Collected data entries

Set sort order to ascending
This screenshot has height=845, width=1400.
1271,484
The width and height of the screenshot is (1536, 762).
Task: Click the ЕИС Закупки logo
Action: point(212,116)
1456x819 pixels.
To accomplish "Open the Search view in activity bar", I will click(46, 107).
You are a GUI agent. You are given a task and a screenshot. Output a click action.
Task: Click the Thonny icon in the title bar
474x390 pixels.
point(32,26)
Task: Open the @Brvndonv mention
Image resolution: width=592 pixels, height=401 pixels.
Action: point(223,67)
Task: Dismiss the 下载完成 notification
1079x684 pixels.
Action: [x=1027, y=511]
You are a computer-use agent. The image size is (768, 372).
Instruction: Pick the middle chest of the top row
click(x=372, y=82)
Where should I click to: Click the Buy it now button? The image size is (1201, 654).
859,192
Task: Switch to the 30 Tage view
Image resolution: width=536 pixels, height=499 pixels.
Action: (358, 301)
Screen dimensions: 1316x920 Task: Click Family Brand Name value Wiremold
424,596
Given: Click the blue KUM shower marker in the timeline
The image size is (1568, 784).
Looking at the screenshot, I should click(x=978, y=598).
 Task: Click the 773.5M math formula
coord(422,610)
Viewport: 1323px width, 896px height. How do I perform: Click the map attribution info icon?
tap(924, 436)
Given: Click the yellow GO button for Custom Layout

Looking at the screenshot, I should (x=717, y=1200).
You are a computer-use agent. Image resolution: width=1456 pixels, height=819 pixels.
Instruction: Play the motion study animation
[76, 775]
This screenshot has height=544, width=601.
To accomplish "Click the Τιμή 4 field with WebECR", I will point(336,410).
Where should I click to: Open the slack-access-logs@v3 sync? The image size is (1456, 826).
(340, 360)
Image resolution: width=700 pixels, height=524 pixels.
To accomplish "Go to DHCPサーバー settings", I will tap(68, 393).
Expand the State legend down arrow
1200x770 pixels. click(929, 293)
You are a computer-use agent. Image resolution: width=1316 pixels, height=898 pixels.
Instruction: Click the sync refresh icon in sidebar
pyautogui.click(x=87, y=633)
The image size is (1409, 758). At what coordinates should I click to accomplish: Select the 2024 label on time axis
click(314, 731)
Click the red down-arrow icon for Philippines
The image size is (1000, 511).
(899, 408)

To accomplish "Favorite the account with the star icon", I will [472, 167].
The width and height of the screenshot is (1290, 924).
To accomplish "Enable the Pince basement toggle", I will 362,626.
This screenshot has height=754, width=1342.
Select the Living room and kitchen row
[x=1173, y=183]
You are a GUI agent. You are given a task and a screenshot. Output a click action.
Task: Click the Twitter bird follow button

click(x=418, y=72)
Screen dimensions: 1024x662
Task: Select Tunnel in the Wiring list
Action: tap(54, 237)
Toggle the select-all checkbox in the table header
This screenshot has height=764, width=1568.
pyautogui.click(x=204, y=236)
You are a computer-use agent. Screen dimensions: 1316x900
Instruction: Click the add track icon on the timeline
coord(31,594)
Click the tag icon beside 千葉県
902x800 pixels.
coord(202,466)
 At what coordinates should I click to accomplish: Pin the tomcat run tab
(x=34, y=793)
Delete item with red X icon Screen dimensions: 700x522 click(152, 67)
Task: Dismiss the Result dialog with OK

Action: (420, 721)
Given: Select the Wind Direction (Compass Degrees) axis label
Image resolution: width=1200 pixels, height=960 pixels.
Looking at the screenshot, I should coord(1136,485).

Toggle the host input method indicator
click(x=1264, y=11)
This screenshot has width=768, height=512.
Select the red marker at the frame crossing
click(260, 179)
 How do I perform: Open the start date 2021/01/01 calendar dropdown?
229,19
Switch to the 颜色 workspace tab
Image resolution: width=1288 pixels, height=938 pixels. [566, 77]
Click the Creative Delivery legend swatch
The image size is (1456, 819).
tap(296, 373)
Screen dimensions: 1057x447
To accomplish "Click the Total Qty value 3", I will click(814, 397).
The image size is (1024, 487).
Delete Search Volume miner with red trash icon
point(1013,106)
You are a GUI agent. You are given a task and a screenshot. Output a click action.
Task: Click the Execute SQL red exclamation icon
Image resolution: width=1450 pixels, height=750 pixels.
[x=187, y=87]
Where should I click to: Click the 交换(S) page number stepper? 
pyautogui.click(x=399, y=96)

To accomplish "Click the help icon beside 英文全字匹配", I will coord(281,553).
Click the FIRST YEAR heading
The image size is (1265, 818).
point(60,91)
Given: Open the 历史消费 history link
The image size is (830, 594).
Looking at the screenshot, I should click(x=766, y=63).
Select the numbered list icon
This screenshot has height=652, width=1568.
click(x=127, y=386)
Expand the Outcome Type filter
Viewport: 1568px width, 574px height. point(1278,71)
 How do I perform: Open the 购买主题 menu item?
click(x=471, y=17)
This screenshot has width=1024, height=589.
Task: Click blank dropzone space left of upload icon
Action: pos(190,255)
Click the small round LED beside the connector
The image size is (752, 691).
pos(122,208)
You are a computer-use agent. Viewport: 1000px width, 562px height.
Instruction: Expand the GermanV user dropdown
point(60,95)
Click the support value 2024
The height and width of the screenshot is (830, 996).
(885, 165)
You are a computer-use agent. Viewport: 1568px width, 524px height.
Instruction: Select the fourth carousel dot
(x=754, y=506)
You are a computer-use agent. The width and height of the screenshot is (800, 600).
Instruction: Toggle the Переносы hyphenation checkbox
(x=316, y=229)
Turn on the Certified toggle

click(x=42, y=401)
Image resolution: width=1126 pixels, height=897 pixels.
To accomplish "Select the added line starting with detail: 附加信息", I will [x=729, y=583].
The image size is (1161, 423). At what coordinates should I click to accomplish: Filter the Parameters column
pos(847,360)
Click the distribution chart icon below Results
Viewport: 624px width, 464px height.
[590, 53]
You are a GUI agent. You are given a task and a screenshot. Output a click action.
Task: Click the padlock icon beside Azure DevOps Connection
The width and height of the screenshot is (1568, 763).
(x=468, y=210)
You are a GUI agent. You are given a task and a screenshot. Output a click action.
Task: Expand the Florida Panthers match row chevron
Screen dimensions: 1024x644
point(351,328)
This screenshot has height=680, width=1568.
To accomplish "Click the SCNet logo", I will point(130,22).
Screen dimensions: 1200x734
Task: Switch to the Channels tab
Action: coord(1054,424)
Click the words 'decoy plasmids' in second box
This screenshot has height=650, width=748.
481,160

▸ **Work instructions**
Return every one of the lines above unchanged, from the first to the last.

▸ **Written solution**
Set sort order to ascending
This screenshot has height=845, width=1400.
1271,484
The width and height of the screenshot is (1536, 762).
Task: Click the ЕИС Закупки logo
Action: point(212,116)
1456x819 pixels.
To accomplish "Open the Search view in activity bar", I will click(46, 107).
You are a GUI agent. You are given a task and a screenshot. Output a click action.
Task: Click the Thonny icon in the title bar
474x390 pixels.
point(32,26)
Task: Open the @Brvndonv mention
Image resolution: width=592 pixels, height=401 pixels.
Action: point(223,67)
Task: Dismiss the 下载完成 notification
1079x684 pixels.
Action: [x=1027, y=511]
You are a computer-use agent. The image size is (768, 372).
Instruction: Pick the middle chest of the top row
click(x=372, y=82)
Where should I click to: Click the Buy it now button? The image size is (1201, 654).
859,192
Task: Switch to the 30 Tage view
Image resolution: width=536 pixels, height=499 pixels.
Action: (358, 301)
Screen dimensions: 1316x920 Task: Click Family Brand Name value Wiremold
424,596
Given: Click the blue KUM shower marker in the timeline
The image size is (1568, 784).
Looking at the screenshot, I should click(x=978, y=598).
 Task: Click the 773.5M math formula
coord(422,610)
Viewport: 1323px width, 896px height. How do I perform: Click the map attribution info icon?
tap(924, 436)
Given: Click the yellow GO button for Custom Layout

Looking at the screenshot, I should (x=717, y=1200).
You are a computer-use agent. Image resolution: width=1456 pixels, height=819 pixels.
Instruction: Play the motion study animation
[76, 775]
This screenshot has height=544, width=601.
To accomplish "Click the Τιμή 4 field with WebECR", I will point(336,410).
Where should I click to: Open the slack-access-logs@v3 sync? The image size is (1456, 826).
(340, 360)
Image resolution: width=700 pixels, height=524 pixels.
To accomplish "Go to DHCPサーバー settings", I will tap(68, 393).
Expand the State legend down arrow
1200x770 pixels. click(929, 293)
You are a computer-use agent. Image resolution: width=1316 pixels, height=898 pixels.
Instruction: Click the sync refresh icon in sidebar
pyautogui.click(x=87, y=633)
The image size is (1409, 758). At what coordinates should I click to accomplish: Select the 2024 label on time axis
click(314, 731)
Click the red down-arrow icon for Philippines
The image size is (1000, 511).
(899, 408)

To accomplish "Favorite the account with the star icon", I will [472, 167].
The width and height of the screenshot is (1290, 924).
To accomplish "Enable the Pince basement toggle", I will 362,626.
This screenshot has height=754, width=1342.
Select the Living room and kitchen row
[x=1173, y=183]
You are a GUI agent. You are given a task and a screenshot. Output a click action.
Task: Click the Twitter bird follow button

click(x=418, y=72)
Screen dimensions: 1024x662
Task: Select Tunnel in the Wiring list
Action: tap(54, 237)
Toggle the select-all checkbox in the table header
This screenshot has height=764, width=1568.
pyautogui.click(x=204, y=236)
You are a computer-use agent. Screen dimensions: 1316x900
Instruction: Click the add track icon on the timeline
coord(31,594)
Click the tag icon beside 千葉県
902x800 pixels.
coord(202,466)
 At what coordinates should I click to accomplish: Pin the tomcat run tab
(x=34, y=793)
Delete item with red X icon Screen dimensions: 700x522 click(152, 67)
Task: Dismiss the Result dialog with OK

Action: (420, 721)
Given: Select the Wind Direction (Compass Degrees) axis label
Image resolution: width=1200 pixels, height=960 pixels.
Looking at the screenshot, I should coord(1136,485).

Toggle the host input method indicator
click(x=1264, y=11)
This screenshot has width=768, height=512.
Select the red marker at the frame crossing
click(260, 179)
 How do I perform: Open the start date 2021/01/01 calendar dropdown?
229,19
Switch to the 颜色 workspace tab
Image resolution: width=1288 pixels, height=938 pixels. [566, 77]
Click the Creative Delivery legend swatch
The image size is (1456, 819).
tap(296, 373)
Screen dimensions: 1057x447
To accomplish "Click the Total Qty value 3", I will click(814, 397).
The image size is (1024, 487).
Delete Search Volume miner with red trash icon
point(1013,106)
You are a GUI agent. You are given a task and a screenshot. Output a click action.
Task: Click the Execute SQL red exclamation icon
Image resolution: width=1450 pixels, height=750 pixels.
[x=187, y=87]
Where should I click to: Click the 交换(S) page number stepper? 
pyautogui.click(x=399, y=96)

To accomplish "Click the help icon beside 英文全字匹配", I will coord(281,553).
Click the FIRST YEAR heading
The image size is (1265, 818).
point(60,91)
Given: Open the 历史消费 history link
The image size is (830, 594).
Looking at the screenshot, I should click(x=766, y=63).
Select the numbered list icon
This screenshot has height=652, width=1568.
click(x=127, y=386)
Expand the Outcome Type filter
Viewport: 1568px width, 574px height. point(1278,71)
 How do I perform: Open the 购买主题 menu item?
click(x=471, y=17)
This screenshot has width=1024, height=589.
Task: Click blank dropzone space left of upload icon
Action: pos(190,255)
Click the small round LED beside the connector
The image size is (752, 691).
pos(122,208)
You are a computer-use agent. Viewport: 1000px width, 562px height.
Instruction: Expand the GermanV user dropdown
point(60,95)
Click the support value 2024
The height and width of the screenshot is (830, 996).
(885, 165)
You are a computer-use agent. Viewport: 1568px width, 524px height.
Instruction: Select the fourth carousel dot
(x=754, y=506)
You are a computer-use agent. The width and height of the screenshot is (800, 600).
Instruction: Toggle the Переносы hyphenation checkbox
(x=316, y=229)
Turn on the Certified toggle

click(x=42, y=401)
Image resolution: width=1126 pixels, height=897 pixels.
To accomplish "Select the added line starting with detail: 附加信息", I will [x=729, y=583].
The image size is (1161, 423). At what coordinates should I click to accomplish: Filter the Parameters column
pos(847,360)
Click the distribution chart icon below Results
Viewport: 624px width, 464px height.
[590, 53]
You are a GUI agent. You are given a task and a screenshot. Output a click action.
Task: Click the padlock icon beside Azure DevOps Connection
The width and height of the screenshot is (1568, 763).
(x=468, y=210)
You are a GUI agent. You are given a task and a screenshot. Output a click action.
Task: Expand the Florida Panthers match row chevron
Screen dimensions: 1024x644
point(351,328)
This screenshot has height=680, width=1568.
To accomplish "Click the SCNet logo", I will point(130,22).
Screen dimensions: 1200x734
Task: Switch to the Channels tab
Action: coord(1054,424)
Click the words 'decoy plasmids' in second box
This screenshot has height=650, width=748.
481,160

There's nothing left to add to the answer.